Property sale – a copy of the sale completion statement, a copy of the bank statement showing receipt of funds, and the name of the conveyancer who handled the sale for you (if not your remortgage conveyancing solicitor)

Pension – a letter of confirmation or statement from your pension fund manager

Inheritance – confirmation from the executors of the Will as to how much you were left and a copy of the bank statement showing receipt of funds from the executors

Sale of shares, dividends or other investments – documents that certify that the transaction took place and a copy of the bank statement showing receipt of funds

You usually cannot use cash to repay your current mortgage because it is difficult to prove that cash hasn’t come into your possession as a result of criminal activity.

Likewise, funds from sources outside the UK may be difficult to use if they are held in countries deemed to be high risk by the UK’s Financial Action Task Force (FATF) or the EU.

Copies of the title deeds to your property (that prove your legal ownership to and your current mortgage provider’s charge over the property) are available from the Land Registry. Your conveyancer will obtain these official copies to confirm you are the owner.

The title deeds also set out any restrictions on the property.

Restrictions and charges are rights to receive the proceeds of sale in preference to anyone else, including you.

If you are remortgaging a leasehold property, your conveyancer will check that the leasehold title meets your lender’s requirements.

The leasehold title deeds may also include covenants. These may require your conveyancer (on your behalf) to notify the freehold title owner if the charges on the property change or are repaid. In other words, if you own the leasehold, the owner of the freehold may need to be told that you are remortgaging.

Request current mortgage certificate

Your conveyancer will ask your current mortgage provider for a statement of the amount outstanding on the day of repayment.

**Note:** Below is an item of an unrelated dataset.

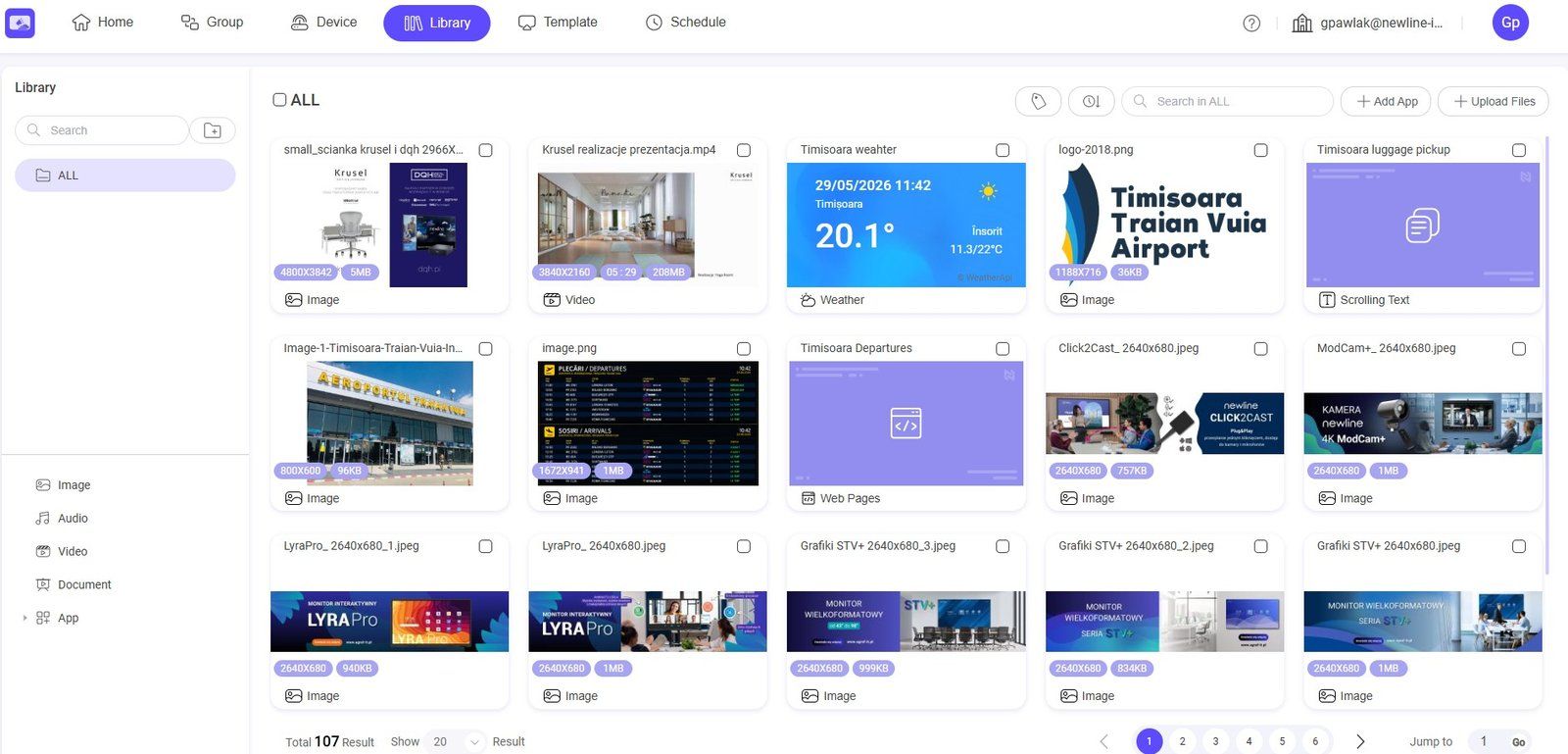This screenshot has height=754, width=1568.
Task: Check the ALL select checkbox
Action: click(x=279, y=100)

The new loan will pay off the balance of the old one.

Issue of the (re)mortgage offer

The mortgage lender will issue a formal offer to you and your conveyancer setting out details of the criteria that must be met for the loan to be advanced.

Local authority searches and indemnity policies

Most lenders only require a local authority search to be carried out. It is assumed that the original mortgage lender would have required a fuller set of searches.

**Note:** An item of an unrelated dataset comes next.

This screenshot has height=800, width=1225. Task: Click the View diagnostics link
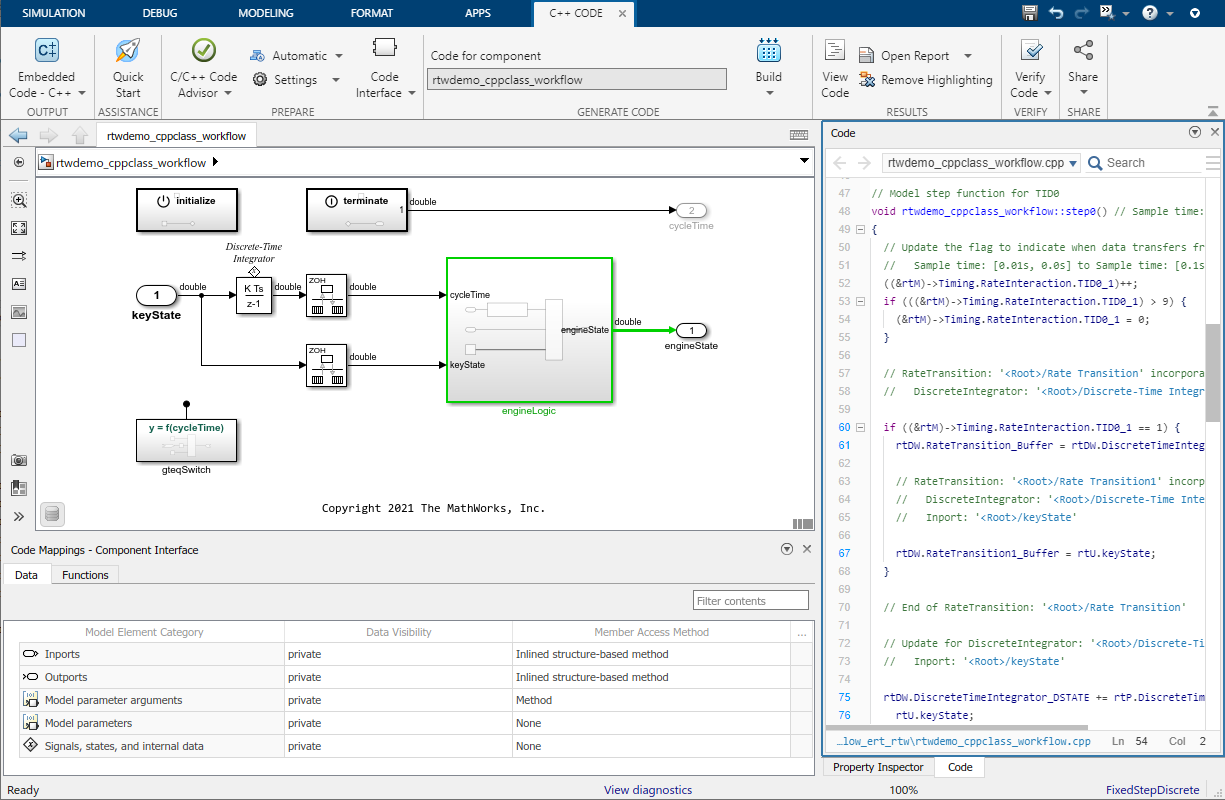(x=647, y=790)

When you first take out a mortgage, the searches can often be a source of delay since they rely on other organisations to respond to requests. However, with fewer required, searches for remortgaging rarely take long.

A possible alternative, depending on your mortgage lender, is to take out indemnity insurance instead of waiting for the results of a search. To arrange an indemnity policy takes even less time than searches.

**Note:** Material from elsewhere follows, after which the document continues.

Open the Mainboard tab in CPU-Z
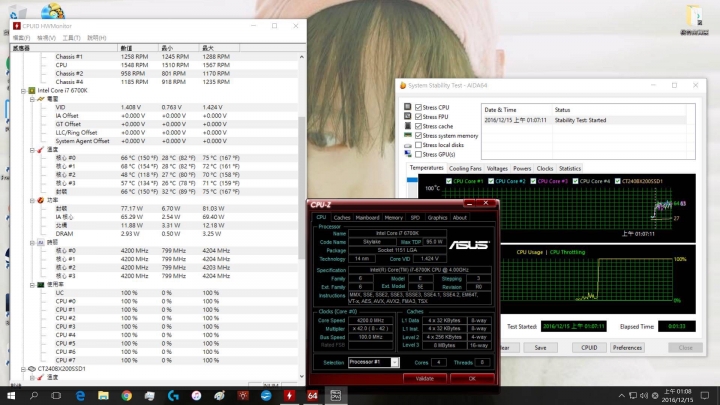720x405 pixels. 367,217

Your conveyancer will check that none of the legal owners are bankrupt. He or she will then commission an OS1 priority search.

The OS1 search prevents any other charges from being registered against the property ensuring that the registered title cannot be changed until after the remortgage process has completed.

Send certificate of title to the lender

Once evidence that all registered owners meet the new lender’s criteria and that the property is sound, your conveyancer will arrange a date with the lender to complete the remortgage.

He or she will send a certificate of title to the new lender.

Completion

Before the date of completion, your remortgage conveyancer will confirm with you the outstanding amount to be paid to complete the remortgage or the amount to be paid on completion. The statement will include the other expenses of remortgaging, including legal fees, Land Registry fees, search fees and the costs of the checks.

Once the conveyancer receives the money from the new lender, he or she will repay the previous lender and then pay the additional costs. If you have increased the size of the loan (for example, borrowing to fund improvement work on the property), then this surplus will be paid to you.

After completion

Your conveyancer will register the new charge with the title deeds at the Land Registry.

Updating the register can take several months, particularly if the property is a leasehold one, since the owner of the freehold may be required to confirm certain matters, such as whether the ground rent has been paid.